> _PROBLEM DESCRIPTION_:
Copy out everything from the start of the listing down to and including the line that contains "[x=1028, y=135]". Reproduce each line character for character.
* * *
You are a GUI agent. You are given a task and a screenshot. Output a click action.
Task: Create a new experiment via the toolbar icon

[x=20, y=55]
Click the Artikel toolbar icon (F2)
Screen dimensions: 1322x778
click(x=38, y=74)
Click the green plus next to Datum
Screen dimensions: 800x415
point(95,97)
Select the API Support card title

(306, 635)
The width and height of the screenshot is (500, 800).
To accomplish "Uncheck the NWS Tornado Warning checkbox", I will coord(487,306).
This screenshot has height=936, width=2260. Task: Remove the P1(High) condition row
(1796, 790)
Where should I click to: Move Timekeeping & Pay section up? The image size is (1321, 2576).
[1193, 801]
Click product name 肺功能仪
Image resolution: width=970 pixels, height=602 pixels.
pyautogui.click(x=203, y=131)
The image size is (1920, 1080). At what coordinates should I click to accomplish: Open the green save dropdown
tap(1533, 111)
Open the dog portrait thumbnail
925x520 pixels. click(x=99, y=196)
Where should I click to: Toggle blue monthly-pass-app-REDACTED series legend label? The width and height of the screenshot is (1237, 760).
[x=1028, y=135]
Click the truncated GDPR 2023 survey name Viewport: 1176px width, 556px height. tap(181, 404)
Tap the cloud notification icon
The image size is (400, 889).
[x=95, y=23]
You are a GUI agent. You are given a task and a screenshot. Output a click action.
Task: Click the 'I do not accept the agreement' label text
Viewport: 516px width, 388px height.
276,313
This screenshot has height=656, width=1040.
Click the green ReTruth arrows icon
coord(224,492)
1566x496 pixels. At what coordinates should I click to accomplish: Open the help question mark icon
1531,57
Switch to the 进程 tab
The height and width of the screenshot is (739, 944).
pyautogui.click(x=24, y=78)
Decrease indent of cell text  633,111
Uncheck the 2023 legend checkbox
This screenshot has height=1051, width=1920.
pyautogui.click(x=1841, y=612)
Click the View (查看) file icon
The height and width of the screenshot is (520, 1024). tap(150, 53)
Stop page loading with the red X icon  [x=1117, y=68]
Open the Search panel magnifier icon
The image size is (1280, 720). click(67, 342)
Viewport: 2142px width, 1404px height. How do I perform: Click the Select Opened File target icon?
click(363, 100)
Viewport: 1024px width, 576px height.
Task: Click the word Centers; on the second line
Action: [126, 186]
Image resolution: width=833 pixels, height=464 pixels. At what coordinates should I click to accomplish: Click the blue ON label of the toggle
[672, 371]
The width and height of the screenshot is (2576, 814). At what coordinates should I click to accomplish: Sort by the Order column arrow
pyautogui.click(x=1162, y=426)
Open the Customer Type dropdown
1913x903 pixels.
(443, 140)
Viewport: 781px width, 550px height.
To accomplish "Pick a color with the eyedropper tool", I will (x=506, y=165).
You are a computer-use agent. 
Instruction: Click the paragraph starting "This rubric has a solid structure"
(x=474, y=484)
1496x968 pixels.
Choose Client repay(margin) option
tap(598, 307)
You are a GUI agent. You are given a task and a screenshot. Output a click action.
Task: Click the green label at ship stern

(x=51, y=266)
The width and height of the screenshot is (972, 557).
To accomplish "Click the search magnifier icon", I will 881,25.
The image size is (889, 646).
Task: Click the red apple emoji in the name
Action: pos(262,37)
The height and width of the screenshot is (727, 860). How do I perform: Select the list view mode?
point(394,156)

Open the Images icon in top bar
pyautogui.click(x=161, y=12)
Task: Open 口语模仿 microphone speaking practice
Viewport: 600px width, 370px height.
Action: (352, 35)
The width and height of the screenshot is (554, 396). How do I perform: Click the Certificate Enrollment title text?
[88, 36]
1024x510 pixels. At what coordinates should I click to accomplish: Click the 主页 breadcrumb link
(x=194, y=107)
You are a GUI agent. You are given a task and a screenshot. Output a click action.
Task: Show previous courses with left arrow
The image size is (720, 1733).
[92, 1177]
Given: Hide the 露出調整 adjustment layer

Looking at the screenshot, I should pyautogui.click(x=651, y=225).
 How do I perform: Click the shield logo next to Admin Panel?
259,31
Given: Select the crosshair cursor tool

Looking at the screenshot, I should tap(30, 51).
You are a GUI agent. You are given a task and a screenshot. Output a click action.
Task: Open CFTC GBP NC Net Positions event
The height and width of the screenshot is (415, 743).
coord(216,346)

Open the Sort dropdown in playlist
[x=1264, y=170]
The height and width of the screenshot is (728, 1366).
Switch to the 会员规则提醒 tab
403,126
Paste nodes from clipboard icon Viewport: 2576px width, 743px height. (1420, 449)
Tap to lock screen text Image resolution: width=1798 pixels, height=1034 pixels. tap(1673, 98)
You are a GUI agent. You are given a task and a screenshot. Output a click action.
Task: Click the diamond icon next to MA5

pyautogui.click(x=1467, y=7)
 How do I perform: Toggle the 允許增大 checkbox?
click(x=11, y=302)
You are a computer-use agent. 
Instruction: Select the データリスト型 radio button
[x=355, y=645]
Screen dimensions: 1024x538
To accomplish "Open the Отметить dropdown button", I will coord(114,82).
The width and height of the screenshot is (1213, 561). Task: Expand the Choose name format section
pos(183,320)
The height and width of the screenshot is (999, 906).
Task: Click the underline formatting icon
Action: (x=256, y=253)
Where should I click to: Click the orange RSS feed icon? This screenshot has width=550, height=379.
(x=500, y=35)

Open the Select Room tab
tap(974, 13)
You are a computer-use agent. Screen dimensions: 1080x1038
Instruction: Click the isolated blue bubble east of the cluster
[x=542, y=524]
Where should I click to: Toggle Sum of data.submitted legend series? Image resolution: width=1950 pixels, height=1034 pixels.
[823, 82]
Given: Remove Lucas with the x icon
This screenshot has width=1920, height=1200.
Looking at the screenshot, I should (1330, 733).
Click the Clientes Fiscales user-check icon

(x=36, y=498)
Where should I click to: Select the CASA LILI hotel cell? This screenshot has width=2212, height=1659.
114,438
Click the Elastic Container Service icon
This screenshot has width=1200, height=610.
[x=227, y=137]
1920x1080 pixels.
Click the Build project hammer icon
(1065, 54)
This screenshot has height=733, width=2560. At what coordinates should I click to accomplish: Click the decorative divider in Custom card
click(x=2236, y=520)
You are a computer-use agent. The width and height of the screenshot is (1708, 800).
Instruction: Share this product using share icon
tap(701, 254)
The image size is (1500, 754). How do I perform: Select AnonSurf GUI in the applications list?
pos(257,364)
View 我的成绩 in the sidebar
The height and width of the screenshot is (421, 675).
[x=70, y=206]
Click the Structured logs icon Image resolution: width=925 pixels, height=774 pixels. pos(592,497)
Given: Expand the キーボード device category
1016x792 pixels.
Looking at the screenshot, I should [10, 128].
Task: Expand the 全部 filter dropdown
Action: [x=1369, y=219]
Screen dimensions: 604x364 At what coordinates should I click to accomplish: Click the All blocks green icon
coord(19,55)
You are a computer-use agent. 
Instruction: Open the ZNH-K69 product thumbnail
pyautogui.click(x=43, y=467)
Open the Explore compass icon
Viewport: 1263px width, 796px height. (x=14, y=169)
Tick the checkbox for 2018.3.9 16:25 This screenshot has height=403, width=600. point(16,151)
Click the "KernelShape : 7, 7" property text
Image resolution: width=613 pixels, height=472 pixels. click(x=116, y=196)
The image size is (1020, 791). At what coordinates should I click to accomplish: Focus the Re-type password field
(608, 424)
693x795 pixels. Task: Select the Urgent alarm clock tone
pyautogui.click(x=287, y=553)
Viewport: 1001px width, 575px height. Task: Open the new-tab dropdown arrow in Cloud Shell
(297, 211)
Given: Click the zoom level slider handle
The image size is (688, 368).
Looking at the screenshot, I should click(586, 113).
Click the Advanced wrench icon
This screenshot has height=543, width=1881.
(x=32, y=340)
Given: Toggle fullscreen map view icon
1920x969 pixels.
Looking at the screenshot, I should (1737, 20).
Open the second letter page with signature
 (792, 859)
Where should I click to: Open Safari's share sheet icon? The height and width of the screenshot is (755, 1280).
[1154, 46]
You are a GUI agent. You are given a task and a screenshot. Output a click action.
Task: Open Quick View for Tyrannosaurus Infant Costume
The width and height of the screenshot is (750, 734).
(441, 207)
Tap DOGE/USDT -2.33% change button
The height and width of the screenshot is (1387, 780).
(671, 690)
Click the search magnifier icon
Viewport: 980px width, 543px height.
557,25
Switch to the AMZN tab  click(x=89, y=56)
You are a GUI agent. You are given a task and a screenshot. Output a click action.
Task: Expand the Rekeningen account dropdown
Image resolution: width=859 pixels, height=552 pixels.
* * *
> _EXPECTED OUTPUT_:
You are a GUI agent. You are given a task and a screenshot. Output a click action.
Task: Create a new experiment via the toolbar icon

[x=20, y=55]
Click the Artikel toolbar icon (F2)
Screen dimensions: 1322x778
click(x=38, y=74)
Click the green plus next to Datum
Screen dimensions: 800x415
point(95,97)
Select the API Support card title

(306, 635)
The width and height of the screenshot is (500, 800).
To accomplish "Uncheck the NWS Tornado Warning checkbox", I will coord(487,306).
This screenshot has height=936, width=2260. Task: Remove the P1(High) condition row
(1796, 790)
Where should I click to: Move Timekeeping & Pay section up? The image size is (1321, 2576).
[1193, 801]
Click product name 肺功能仪
Image resolution: width=970 pixels, height=602 pixels.
pyautogui.click(x=203, y=131)
The image size is (1920, 1080). At what coordinates should I click to accomplish: Open the green save dropdown
tap(1533, 111)
Open the dog portrait thumbnail
925x520 pixels. click(x=99, y=196)
Where should I click to: Toggle blue monthly-pass-app-REDACTED series legend label? The width and height of the screenshot is (1237, 760).
[x=1028, y=135]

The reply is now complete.